I recently successfully defended my PhD thesis at the University of Glasgow. This post is about my study in the palliative care field, and reflects upon my experience as a researcher in the School of Interdisciplinary Studies/Institute of Health and Wellbeing. I undertook my PhD as a part-time student whilst practising as a solicitor in the field of medical law. My interest in cancer and palliative care issues stemmed from past professional encounters and the experience of close personal loss. The purpose of my study was to explore how cancer and palliative care services developed in one place and changed in the course of time. I wanted to increase our understanding of how this important area of care evolved in one context, in a context where the local dimension is often lost in wider narratives about national development.
Questions and methods
A small number of researchers have provided accounts of hospice developments nationally, but they do not explore individual experiences and the micro context in detail. Other studies have examined accounts of developing local cancer support services, but not hospice developments. My research addressed the question – how were cancer and palliative care services developed in one place – Lancaster – in the period from the mid-1970s to the end of 2000? Oral history and documentary sources were used to generate data, which was analysed using thematic analysis/constant comparison. Social constructionism offered a fruitful theoretical basis that increased understandings of the oral history accounts. A snowball sample recruited a broad group of participants that had been involved with the local cancer and palliative care services in the relevant period. Thirty five interviews were conducted.
Findings
The study revealed that services developed in the absence of national planning guidance and policy. Participants worked to make their approach respectable, but there was tension at times between the different groups. Progress was shaped by a combination of individual and social factors. Cancer support and palliative care evolved outside the National Health Service, yet alongside oncology. The resulting services were therefore ‘tripartite’ in character.

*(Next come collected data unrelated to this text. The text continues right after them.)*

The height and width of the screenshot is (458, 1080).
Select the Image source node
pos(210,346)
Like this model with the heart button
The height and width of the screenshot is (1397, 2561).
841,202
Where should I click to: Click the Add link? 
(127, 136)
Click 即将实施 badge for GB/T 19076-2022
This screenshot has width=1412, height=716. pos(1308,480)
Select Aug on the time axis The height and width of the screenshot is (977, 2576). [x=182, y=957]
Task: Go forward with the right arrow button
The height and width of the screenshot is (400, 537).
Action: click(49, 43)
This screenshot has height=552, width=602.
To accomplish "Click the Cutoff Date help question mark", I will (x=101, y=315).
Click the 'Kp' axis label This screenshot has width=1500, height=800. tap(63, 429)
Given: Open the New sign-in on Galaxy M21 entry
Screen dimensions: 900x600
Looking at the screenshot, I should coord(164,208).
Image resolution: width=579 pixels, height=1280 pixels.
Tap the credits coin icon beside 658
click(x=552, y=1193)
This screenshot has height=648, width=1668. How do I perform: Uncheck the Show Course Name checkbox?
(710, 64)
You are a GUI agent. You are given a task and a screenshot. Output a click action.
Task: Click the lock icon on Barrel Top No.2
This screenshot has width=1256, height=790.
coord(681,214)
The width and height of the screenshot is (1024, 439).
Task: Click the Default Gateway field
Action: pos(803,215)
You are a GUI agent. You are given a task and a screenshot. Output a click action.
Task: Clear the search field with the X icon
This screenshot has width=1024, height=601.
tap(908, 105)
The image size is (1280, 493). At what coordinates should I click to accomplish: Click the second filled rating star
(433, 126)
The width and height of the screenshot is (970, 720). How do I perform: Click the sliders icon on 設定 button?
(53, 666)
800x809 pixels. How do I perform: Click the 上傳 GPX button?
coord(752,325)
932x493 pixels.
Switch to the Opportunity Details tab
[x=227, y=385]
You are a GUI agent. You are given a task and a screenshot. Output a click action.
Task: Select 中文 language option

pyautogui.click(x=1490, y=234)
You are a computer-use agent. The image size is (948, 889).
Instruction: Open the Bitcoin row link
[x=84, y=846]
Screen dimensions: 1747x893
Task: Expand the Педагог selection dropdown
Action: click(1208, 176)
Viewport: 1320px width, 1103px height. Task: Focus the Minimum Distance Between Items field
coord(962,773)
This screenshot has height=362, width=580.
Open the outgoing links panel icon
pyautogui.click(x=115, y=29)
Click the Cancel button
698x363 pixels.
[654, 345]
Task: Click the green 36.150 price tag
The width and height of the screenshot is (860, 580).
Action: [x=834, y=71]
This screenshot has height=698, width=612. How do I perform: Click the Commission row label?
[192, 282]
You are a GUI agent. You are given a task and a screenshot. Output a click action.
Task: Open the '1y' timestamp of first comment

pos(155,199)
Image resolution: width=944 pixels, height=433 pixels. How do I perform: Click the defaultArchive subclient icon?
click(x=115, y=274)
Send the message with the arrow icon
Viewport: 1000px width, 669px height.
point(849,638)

Many participants were involved in all three of the relevant local services; they created networks and collaborated to form comprehensive facilities, which were available from diagnosis to the terminal stage of illness. The approaches complemented each other. Initially very flexible in character, in time they became more structured, as social, historical, economic, professional and political mechanisms in the broader context impacted to shape them. This created some challenges for those involved.
The study also uncovered aspects of the meaning of compassion. It revealed that the compassionate practices of local innovators challenged mechanistic, conventional approaches and as a result, the people I interviewed often described how they had found new and different ways of providing care. All of these findings help us to better understand the development of cancer and palliative care services in a local context – and the key ingredient of local passion and commitment. How can such elements be fostered today – building on the experience of these early pioneers – in new and changing policy contexts?
The PhD experience
During my PhD studies there were many opportunities to attend conferences, workshops, seminars, symposia and research meetings in order to learn more about and to network with others interested in palliative and end of life care. I became a member of the Research Network at the International Observatory on End of Life Care at Lancaster University. I joined the Oral History Society and generated links with organisations such as Help the Hospices, St John’s Hospice, CancerCare and the Dying Matters Coalition. I was encouraged by my supervisors (Professor David Clark and Professor Nicholas Watson at the University of Glasgow) and other colleagues to present papers at postgraduate research symposia and seminars and these took place at some wonderful locations.
In summary, during the past five years I have experienced some of the most interesting, challenging and busiest times of my life. It was incredibly exciting to be involved in generating new knowledge that has increased our understanding of a subject that I feel very passionate about, and I am looking forward to continuing to contribute to this area in the future. It is an exciting time to get involved with advocacy groups that aim to improve standards through the provision of compassionate end of life care.
Sara Denver is a Solicitor in the medical law team at Simpson Millar Solicitors in Leeds. Sara is also a Registered General Nurse with a background in oncology and trained as a cardiothoracic intensive care nurse at the Royal Brompton National Heart and Lung Hospital and London Chest Hospital.
Denver, S. J. (2014). Experiences of developing cancer and palliative care services in one community in North West England 1976-2000: An oral history and documentary reconstruction. PhD Thesis. University of Glasgow.
Well done Sara. This is a very important piece of work and will help me to be motivated to resuscitate my own PhD which had almost been given the last rights.
South Africa has much the same model of “tripartite” palliative care services, though poilcy is now being crafted to bring it into mainstream care.
The fragmentation of delivery and disparate funding streams for private and public services are another challenge.
Understanding compassion is indeed a challenge too.
I found a lovely quote today: “The ability to care for another is what gives life meaning and its deepest significance” Pablo Casals
Best wishes
Thanks for that lovely quote Alan. I have recently become involved with a local group – ‘Dying Well Community Partnership’, which aims to raise awareness of the importance of good end of life care and build a compassionate community. Some of the participants in my study talked about the meaning of compassion for them and how they went about providing compassionate care. Many explained that there was a need to accept an individual for who, what and where they were in life. If they were able to do that then there was an opportunity to ‘get alongside’ a person and provide what was wanted and therefore needed. One participant described compassion as having the ability to ‘dance to the tune another person wanted to play’. What is your PhD work about? All the best with your studies.